Obatnya: Ingatlah rasa syukur ketika Allah mengeluarkan kita dari dosa itu. Rasa ringan, lega, dan damai setelah taubat adalah nikmat besar. Kalau kita benar-benar bersyukur, kita tidak akan mau kembali ke kegelapan yang sama.
c) Serangan dari Kanan: Menghancurkan Amal Baik dengan Riya
Kadang setan tidak menghalangi kita berbuat baik, tetapi mengotori niatnya.
Membaca Al-Qur’an untuk dipuji orang.
Bersedekah agar dianggap dermawan.
Obatnya: Ingatlah bahwa amal hanya bernilai jika Allah ridha. Syukur membuat kita sadar bahwa semua kebaikan adalah karunia Allah, sehingga tidak pantas disandarkan pada diri sendiri atau dicari pengakuan manusia.
d) Serangan dari Kiri: Godaan Dunia & Syahwat
Setan juga menggoda dengan kesenangan dunia, harta, dan hawa nafsu.
Obatnya: Ingat bahwa nikmat dunia hanyalah sementara, dan banyak nikmat halal yang sudah Allah berikan. Syukur menjadikan kita puas dan tidak mencari-cari yang haram.
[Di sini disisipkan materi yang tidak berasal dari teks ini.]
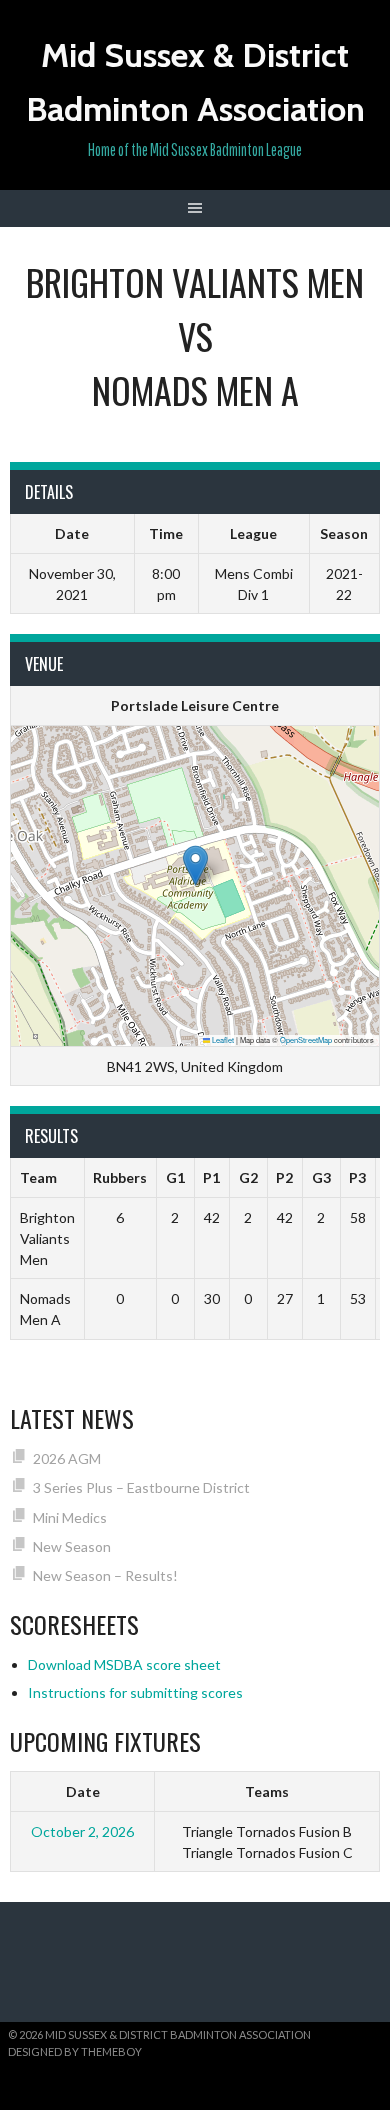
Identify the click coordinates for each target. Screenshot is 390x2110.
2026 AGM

5. Syukur Harus Diungkapkan

Syukur bukan hanya perasaan, tapi harus diekspresikan.
Diucapkan: dengan Alhamdulillah.
Dihayati: dengan mengingat nikmat Allah setiap saat.
Diamalkan: dengan menjadikan ketaatan sebagai wujud rasa terima kasih kepada Allah.
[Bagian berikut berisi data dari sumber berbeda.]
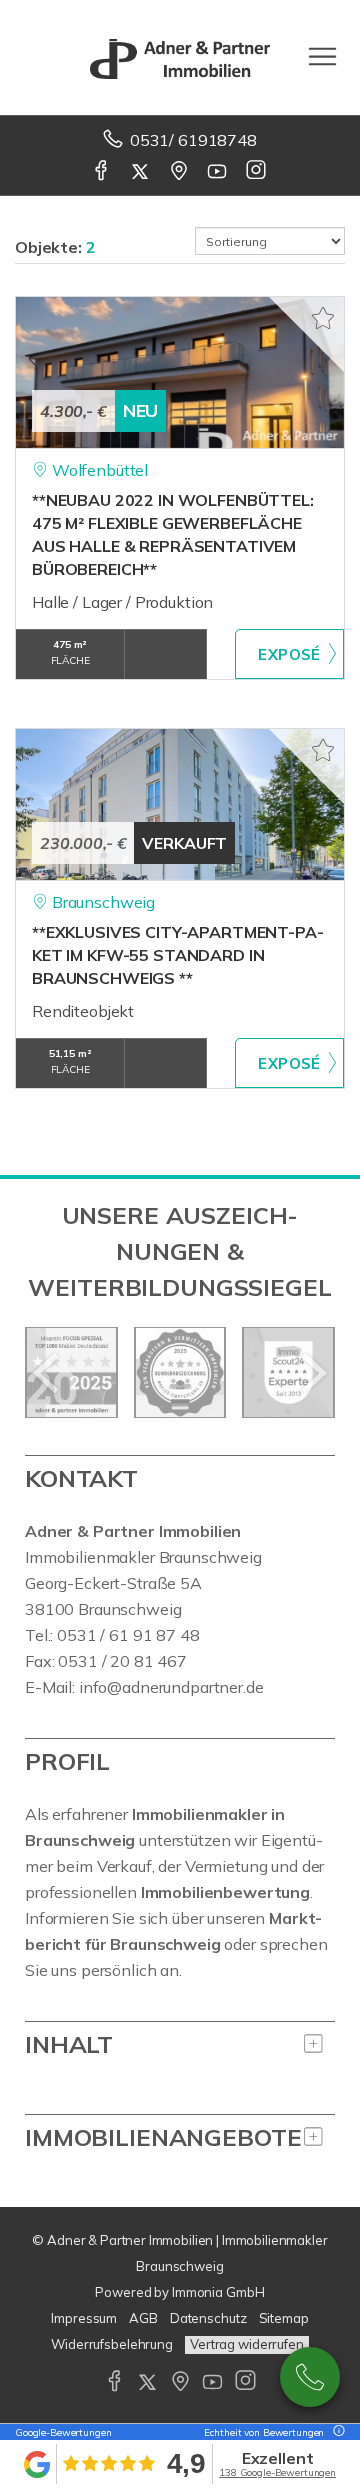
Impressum (84, 2318)
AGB (143, 2318)
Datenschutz (208, 2318)
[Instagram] (257, 172)
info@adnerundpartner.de (171, 1687)
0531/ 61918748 (193, 140)
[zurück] (47, 1373)
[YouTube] (218, 172)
Penutup: Bersyukur Menjadi Perisai Hidup

Nouman Ali Khan menutup dengan pesan penting:
Selama kita menjaga syukur, serangan setan tidak akan berhasil.
Syukur melahirkan ketaatan, menghilangkan kesombongan, dan menumbuhkan rasa cinta kepada Allah.
Hidup seorang muslim seharusnya bukan digerakkan oleh rasa takut semata, tetapi oleh rasa terima kasih yang mendalam kepada Allah.